I don't think we dropped a vmcore on this one, still looking

Comment by Liang Zhen (Inactive) [ 05/Oct/12 ]

this time we crashed in mdtest, and the directory is a directory with indices, so it's more like a PDO issue, however:

  • we can see in the log (granted mode: 3:1), which means the directory only granted one thread to enter the directory, but there are two threads hit different errors in different places, under the same directory (with same ino: 134759485)
  • there is a entry has name_len=5, but mdtest will never create file with name_len=5
    Oct  5 18:27:58 hyperion-rst6 kernel: LDISKFS-fs error (device md1): ldiskfs_dx_find_entry: bad entry in directory #134759485: rec_len is smaller than minimal - block=67436580offset=2416(59760), inode=134767633, rec_len=0, name_len=5
    

Based on previous two things, it could be either:
a) PDO lock totally screwed up locking;

or

b) two OSD objects with different FIDs point to a same inode (directory) for some unknown reason.

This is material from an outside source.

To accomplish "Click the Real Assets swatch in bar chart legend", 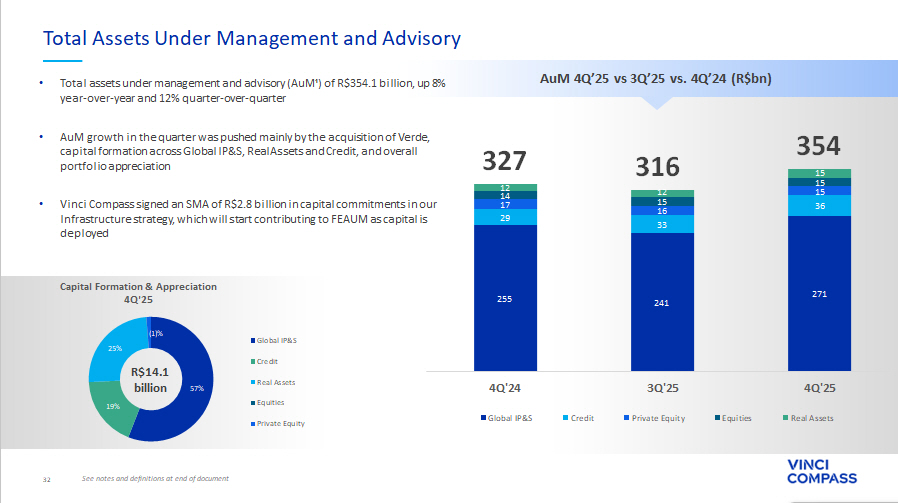I will (x=784, y=418).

I think the only choice now is disable several things one by one:

  • OI cache
  • OI shrinker
  • PDO

So I have to create different builds to try...

Comment by Liang Zhen (Inactive) [ 06/Oct/12 ]

latest build is here: http://build.whamcloud.com/job/lustre-reviews/9744/
major change in this build is disabled OI cache

Comment by nasf (Inactive) [ 06/Oct/12 ]

This patch fixes some potential OI mapping cache inconsistency issues:

http://review.whamcloud.com/#change,4207

Comment by Liang Zhen (Inactive) [ 07/Oct/12 ]

The latest build is here: http://build.whamcloud.com/job/lustre-reviews/9758

I merged fanyong's fix into this build.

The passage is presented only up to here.